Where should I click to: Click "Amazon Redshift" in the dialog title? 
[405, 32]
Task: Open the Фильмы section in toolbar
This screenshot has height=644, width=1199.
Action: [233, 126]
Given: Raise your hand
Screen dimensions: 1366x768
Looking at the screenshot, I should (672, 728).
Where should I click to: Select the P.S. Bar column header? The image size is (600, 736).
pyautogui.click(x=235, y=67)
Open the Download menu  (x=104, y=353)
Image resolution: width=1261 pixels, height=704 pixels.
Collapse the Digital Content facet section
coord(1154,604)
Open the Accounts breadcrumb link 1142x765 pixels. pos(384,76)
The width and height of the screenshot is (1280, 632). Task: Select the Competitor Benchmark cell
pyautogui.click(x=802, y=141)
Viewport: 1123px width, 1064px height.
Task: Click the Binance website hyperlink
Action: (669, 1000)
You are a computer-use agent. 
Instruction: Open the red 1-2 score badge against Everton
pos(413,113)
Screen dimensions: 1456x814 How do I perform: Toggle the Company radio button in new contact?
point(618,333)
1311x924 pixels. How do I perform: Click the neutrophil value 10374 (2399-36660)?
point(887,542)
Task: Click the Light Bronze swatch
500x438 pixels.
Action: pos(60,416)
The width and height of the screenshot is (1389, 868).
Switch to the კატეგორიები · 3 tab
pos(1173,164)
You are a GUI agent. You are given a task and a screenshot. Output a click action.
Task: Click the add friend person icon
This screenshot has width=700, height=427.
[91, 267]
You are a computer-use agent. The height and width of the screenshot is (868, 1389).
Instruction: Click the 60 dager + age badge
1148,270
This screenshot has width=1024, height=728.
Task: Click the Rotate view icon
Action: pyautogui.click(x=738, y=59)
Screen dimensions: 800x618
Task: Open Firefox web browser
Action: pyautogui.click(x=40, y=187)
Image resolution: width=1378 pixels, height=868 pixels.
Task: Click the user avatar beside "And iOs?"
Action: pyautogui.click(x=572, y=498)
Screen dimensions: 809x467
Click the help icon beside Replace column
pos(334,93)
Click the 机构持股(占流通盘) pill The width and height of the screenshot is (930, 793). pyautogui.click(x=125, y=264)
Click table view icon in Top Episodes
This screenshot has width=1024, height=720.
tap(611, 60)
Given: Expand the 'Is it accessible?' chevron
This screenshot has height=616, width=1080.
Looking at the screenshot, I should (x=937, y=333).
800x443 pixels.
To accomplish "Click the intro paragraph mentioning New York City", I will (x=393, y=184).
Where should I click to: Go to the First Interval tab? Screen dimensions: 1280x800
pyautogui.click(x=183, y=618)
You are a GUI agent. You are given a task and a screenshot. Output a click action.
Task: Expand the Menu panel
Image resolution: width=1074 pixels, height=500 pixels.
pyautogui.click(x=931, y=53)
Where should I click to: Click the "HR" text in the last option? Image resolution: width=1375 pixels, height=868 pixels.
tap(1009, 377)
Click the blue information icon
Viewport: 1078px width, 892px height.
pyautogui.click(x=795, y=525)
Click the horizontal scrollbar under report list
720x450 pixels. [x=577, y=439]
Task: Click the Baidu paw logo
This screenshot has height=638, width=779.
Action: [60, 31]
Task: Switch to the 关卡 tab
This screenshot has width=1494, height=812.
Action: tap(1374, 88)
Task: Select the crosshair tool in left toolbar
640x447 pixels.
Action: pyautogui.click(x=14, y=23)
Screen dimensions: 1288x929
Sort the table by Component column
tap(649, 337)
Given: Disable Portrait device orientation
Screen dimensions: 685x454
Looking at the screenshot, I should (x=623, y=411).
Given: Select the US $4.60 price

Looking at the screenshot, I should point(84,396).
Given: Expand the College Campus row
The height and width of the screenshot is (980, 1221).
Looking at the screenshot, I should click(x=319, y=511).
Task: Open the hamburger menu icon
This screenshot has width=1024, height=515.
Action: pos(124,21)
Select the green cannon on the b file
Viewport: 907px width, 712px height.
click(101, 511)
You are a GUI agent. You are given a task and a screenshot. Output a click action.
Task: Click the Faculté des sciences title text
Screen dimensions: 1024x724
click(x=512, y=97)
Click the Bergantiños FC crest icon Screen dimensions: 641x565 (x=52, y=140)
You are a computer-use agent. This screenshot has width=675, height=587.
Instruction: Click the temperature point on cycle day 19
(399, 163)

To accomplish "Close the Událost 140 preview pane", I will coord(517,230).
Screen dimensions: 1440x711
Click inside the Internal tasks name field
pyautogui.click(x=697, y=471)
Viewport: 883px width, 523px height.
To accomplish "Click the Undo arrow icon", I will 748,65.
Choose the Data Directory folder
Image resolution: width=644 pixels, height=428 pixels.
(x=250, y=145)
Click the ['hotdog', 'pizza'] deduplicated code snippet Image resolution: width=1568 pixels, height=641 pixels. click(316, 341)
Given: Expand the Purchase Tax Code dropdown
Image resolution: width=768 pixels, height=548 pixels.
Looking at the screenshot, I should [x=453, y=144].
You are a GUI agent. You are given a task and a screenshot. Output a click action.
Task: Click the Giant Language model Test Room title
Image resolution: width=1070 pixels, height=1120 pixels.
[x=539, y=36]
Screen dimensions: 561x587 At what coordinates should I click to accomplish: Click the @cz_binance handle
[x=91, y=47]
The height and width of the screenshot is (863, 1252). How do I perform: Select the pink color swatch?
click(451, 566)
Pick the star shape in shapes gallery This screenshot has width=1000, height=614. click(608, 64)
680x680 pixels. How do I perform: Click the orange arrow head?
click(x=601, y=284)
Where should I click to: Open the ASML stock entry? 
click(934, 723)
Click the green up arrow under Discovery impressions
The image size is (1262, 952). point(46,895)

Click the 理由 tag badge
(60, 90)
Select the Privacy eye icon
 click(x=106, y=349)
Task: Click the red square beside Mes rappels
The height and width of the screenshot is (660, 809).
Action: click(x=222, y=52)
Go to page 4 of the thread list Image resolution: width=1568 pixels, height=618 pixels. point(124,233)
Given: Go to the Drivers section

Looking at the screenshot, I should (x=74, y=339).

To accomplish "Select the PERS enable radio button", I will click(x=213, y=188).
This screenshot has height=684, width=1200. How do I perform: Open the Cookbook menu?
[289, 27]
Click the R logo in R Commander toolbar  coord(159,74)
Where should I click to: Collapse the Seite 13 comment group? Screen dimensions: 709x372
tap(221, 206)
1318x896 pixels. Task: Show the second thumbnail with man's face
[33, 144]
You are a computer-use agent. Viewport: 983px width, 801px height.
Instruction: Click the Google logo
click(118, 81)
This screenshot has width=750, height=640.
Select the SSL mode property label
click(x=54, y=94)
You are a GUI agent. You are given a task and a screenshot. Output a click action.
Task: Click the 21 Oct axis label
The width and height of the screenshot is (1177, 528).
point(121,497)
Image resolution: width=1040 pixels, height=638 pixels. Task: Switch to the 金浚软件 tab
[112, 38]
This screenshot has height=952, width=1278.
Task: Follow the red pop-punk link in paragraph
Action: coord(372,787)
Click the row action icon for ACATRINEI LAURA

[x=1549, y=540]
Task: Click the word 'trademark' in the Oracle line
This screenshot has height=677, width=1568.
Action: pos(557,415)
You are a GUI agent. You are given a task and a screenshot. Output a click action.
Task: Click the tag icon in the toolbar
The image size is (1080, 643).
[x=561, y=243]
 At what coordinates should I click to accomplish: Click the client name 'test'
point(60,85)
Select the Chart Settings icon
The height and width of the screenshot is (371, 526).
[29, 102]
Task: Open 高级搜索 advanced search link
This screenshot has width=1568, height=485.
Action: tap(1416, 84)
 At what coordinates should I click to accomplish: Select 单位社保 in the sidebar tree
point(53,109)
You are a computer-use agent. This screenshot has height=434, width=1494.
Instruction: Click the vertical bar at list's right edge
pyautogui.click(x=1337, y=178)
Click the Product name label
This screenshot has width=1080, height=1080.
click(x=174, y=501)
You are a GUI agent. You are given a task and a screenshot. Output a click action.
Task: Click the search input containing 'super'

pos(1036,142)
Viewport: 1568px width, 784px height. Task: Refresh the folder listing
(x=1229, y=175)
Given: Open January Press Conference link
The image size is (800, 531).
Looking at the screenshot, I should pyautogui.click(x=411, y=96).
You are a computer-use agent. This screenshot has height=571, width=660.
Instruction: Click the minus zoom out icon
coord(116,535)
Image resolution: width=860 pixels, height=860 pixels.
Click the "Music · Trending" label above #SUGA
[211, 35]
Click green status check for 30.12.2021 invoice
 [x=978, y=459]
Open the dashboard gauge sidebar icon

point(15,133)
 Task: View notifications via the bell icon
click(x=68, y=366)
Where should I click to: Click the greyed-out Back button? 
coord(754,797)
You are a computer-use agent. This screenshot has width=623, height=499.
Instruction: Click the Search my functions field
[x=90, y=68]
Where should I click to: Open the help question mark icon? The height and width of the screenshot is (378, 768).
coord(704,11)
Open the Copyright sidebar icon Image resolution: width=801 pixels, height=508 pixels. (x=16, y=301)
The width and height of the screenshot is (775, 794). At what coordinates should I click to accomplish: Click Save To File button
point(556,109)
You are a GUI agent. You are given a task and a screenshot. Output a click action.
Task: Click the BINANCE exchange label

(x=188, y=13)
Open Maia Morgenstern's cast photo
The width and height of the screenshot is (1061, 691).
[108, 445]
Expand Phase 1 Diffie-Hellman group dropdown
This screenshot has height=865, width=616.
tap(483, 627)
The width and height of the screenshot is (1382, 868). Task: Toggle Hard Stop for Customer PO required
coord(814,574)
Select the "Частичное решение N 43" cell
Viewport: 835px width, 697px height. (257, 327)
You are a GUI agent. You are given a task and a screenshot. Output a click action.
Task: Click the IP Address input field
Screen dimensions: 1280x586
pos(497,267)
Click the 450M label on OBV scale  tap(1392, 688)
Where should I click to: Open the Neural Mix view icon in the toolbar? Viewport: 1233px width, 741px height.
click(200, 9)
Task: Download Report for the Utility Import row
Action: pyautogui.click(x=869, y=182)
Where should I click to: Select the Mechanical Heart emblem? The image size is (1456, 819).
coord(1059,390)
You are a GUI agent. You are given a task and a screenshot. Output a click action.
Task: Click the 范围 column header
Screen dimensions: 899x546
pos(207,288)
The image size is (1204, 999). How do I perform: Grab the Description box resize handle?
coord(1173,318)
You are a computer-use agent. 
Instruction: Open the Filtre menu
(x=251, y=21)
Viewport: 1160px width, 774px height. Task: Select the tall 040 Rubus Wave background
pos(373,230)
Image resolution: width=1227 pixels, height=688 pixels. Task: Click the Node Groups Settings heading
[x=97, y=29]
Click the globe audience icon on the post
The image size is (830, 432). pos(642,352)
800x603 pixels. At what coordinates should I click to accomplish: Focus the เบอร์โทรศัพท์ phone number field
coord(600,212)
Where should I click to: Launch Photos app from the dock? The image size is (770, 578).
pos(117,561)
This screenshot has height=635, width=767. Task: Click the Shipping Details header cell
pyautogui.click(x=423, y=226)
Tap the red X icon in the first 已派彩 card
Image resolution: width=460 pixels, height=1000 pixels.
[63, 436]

================

* YOUR TASK
Would you please repeat exactly the lines above, starting at the line with "The image size is (800, 531)." and stopping at the line with "has width=623, height=499.", both included?

* ANSWER SPACE
The image size is (800, 531).
Looking at the screenshot, I should pyautogui.click(x=411, y=96).
You are a computer-use agent. This screenshot has height=571, width=660.
Instruction: Click the minus zoom out icon
coord(116,535)
Image resolution: width=860 pixels, height=860 pixels.
Click the "Music · Trending" label above #SUGA
[211, 35]
Click green status check for 30.12.2021 invoice
 [x=978, y=459]
Open the dashboard gauge sidebar icon

point(15,133)
 Task: View notifications via the bell icon
click(x=68, y=366)
Where should I click to: Click the greyed-out Back button? 
coord(754,797)
You are a computer-use agent. This screenshot has width=623, height=499.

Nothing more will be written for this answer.